╭──
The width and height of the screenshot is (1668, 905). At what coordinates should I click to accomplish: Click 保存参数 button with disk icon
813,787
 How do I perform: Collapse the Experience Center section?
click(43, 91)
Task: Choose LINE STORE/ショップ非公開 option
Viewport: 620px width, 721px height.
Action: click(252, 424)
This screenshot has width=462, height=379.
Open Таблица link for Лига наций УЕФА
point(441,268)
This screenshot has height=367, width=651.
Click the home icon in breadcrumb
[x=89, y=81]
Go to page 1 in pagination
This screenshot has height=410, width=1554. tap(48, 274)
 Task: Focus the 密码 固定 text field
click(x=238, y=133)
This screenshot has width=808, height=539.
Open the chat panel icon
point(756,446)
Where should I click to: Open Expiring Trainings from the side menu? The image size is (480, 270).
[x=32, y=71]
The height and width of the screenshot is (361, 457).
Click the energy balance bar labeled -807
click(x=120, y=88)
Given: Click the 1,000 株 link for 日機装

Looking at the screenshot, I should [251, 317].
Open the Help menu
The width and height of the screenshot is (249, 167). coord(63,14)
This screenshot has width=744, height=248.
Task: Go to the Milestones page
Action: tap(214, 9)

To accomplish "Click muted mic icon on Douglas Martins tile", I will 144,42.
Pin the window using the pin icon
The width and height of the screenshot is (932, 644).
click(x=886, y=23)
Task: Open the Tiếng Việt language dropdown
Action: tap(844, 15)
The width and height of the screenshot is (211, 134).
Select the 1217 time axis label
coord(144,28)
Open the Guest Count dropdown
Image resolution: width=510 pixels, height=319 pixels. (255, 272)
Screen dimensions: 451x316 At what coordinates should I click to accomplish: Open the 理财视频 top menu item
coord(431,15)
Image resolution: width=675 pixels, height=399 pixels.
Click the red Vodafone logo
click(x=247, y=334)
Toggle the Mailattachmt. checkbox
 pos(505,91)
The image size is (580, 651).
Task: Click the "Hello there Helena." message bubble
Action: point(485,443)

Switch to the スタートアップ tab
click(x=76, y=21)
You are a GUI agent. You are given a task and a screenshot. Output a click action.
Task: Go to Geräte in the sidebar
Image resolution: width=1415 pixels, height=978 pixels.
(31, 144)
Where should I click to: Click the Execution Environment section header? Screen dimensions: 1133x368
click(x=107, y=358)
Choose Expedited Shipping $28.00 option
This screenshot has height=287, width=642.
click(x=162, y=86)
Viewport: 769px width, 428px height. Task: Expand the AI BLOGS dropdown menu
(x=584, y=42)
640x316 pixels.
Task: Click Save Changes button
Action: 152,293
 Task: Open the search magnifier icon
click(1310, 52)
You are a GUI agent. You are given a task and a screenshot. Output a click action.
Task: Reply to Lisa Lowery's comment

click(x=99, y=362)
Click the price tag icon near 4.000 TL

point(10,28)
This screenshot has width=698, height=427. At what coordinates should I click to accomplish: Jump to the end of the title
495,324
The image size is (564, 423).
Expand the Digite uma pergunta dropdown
╰──
> Directions for this task
From the first line to the last, retype the records exactly as they stand above.

> Problem solution
The width and height of the screenshot is (1668, 905). At what coordinates should I click to accomplish: Click 保存参数 button with disk icon
813,787
 How do I perform: Collapse the Experience Center section?
click(43, 91)
Task: Choose LINE STORE/ショップ非公開 option
Viewport: 620px width, 721px height.
Action: click(252, 424)
This screenshot has width=462, height=379.
Open Таблица link for Лига наций УЕФА
point(441,268)
This screenshot has height=367, width=651.
Click the home icon in breadcrumb
[x=89, y=81]
Go to page 1 in pagination
This screenshot has height=410, width=1554. tap(48, 274)
 Task: Focus the 密码 固定 text field
click(x=238, y=133)
This screenshot has width=808, height=539.
Open the chat panel icon
point(756,446)
Where should I click to: Open Expiring Trainings from the side menu? The image size is (480, 270).
[x=32, y=71]
The height and width of the screenshot is (361, 457).
Click the energy balance bar labeled -807
click(x=120, y=88)
Given: Click the 1,000 株 link for 日機装

Looking at the screenshot, I should [251, 317].
Open the Help menu
The width and height of the screenshot is (249, 167). coord(63,14)
This screenshot has width=744, height=248.
Task: Go to the Milestones page
Action: tap(214, 9)

To accomplish "Click muted mic icon on Douglas Martins tile", I will 144,42.
Pin the window using the pin icon
The width and height of the screenshot is (932, 644).
click(x=886, y=23)
Task: Open the Tiếng Việt language dropdown
Action: tap(844, 15)
The width and height of the screenshot is (211, 134).
Select the 1217 time axis label
coord(144,28)
Open the Guest Count dropdown
Image resolution: width=510 pixels, height=319 pixels. (255, 272)
Screen dimensions: 451x316 At what coordinates should I click to accomplish: Open the 理财视频 top menu item
coord(431,15)
Image resolution: width=675 pixels, height=399 pixels.
Click the red Vodafone logo
click(x=247, y=334)
Toggle the Mailattachmt. checkbox
 pos(505,91)
The image size is (580, 651).
Task: Click the "Hello there Helena." message bubble
Action: point(485,443)

Switch to the スタートアップ tab
click(x=76, y=21)
You are a GUI agent. You are given a task and a screenshot. Output a click action.
Task: Go to Geräte in the sidebar
Image resolution: width=1415 pixels, height=978 pixels.
(31, 144)
Where should I click to: Click the Execution Environment section header? Screen dimensions: 1133x368
click(x=107, y=358)
Choose Expedited Shipping $28.00 option
This screenshot has height=287, width=642.
click(x=162, y=86)
Viewport: 769px width, 428px height. Task: Expand the AI BLOGS dropdown menu
(x=584, y=42)
640x316 pixels.
Task: Click Save Changes button
Action: 152,293
 Task: Open the search magnifier icon
click(1310, 52)
You are a GUI agent. You are given a task and a screenshot. Output a click action.
Task: Reply to Lisa Lowery's comment

click(x=99, y=362)
Click the price tag icon near 4.000 TL

point(10,28)
This screenshot has width=698, height=427. At what coordinates should I click to accomplish: Jump to the end of the title
495,324
The image size is (564, 423).
Expand the Digite uma pergunta dropdown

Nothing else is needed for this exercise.